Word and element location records
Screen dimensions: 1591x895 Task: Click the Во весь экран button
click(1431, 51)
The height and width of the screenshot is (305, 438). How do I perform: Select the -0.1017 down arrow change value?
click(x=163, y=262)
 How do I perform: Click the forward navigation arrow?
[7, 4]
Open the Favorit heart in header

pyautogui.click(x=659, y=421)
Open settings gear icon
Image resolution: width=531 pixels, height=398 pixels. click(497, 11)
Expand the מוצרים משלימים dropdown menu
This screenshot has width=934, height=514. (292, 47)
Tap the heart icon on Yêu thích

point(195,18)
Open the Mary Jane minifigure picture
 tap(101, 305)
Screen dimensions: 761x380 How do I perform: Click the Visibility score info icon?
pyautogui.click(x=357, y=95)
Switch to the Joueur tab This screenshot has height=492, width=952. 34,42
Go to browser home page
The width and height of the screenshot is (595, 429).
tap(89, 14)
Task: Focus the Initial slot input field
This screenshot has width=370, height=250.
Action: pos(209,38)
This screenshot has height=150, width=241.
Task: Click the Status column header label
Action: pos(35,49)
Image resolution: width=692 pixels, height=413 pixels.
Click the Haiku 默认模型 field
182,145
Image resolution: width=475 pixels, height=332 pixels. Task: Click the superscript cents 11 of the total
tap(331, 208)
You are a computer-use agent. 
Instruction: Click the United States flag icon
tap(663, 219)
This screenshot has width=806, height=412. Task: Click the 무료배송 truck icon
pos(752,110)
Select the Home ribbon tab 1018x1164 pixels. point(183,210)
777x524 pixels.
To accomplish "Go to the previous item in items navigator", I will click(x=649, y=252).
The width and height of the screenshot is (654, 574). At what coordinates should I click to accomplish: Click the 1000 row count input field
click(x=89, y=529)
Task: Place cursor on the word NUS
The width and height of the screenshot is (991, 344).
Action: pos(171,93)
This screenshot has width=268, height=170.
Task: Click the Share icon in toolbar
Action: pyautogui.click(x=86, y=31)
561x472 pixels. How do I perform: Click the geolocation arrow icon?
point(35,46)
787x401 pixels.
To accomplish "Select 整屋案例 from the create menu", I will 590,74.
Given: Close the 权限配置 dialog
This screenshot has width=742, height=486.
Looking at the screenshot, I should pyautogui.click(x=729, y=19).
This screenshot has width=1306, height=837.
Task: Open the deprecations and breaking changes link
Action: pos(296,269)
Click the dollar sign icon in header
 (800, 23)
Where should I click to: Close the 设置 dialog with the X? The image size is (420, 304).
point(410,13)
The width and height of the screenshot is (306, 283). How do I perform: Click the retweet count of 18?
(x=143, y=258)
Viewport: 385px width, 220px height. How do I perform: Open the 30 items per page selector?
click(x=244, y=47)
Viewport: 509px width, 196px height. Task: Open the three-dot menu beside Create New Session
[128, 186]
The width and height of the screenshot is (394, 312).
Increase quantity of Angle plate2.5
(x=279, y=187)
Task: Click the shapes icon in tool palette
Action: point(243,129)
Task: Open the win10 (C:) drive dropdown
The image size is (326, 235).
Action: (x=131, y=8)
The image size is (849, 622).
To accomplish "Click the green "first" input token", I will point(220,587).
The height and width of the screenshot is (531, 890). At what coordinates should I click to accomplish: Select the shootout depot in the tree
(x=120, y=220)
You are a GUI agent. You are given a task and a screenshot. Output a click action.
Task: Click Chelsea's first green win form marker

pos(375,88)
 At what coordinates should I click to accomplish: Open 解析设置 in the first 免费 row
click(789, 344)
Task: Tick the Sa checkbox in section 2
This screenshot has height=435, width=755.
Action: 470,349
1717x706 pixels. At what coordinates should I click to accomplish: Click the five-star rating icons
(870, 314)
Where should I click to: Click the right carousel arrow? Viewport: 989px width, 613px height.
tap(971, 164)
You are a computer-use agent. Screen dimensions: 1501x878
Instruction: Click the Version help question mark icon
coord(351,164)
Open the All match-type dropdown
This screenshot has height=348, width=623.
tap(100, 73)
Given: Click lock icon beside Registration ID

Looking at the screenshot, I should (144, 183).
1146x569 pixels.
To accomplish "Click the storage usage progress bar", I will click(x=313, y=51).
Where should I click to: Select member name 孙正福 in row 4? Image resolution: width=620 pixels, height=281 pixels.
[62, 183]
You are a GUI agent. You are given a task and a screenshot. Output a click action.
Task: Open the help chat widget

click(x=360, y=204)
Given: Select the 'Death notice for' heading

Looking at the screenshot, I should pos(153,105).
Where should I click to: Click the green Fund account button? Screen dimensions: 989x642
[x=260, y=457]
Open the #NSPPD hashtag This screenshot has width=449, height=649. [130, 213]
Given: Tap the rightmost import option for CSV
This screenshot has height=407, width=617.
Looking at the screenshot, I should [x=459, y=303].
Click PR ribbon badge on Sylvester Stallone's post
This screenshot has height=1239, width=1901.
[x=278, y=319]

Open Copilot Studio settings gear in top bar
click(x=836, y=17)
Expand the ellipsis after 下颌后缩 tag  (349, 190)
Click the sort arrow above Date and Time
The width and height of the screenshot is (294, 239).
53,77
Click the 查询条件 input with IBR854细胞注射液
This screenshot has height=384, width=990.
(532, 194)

[Instructions to follow]:
Copy out the rows that begin with the line containing "Given: Close the 权限配置 dialog" and end with the line containing "(x=143, y=258)", reproducing every line between them without change.

[Task response]:
Given: Close the 权限配置 dialog
This screenshot has width=742, height=486.
Looking at the screenshot, I should pyautogui.click(x=729, y=19).
This screenshot has width=1306, height=837.
Task: Open the deprecations and breaking changes link
Action: pos(296,269)
Click the dollar sign icon in header
 (800, 23)
Where should I click to: Close the 设置 dialog with the X? The image size is (420, 304).
point(410,13)
The width and height of the screenshot is (306, 283). How do I perform: Click the retweet count of 18?
(x=143, y=258)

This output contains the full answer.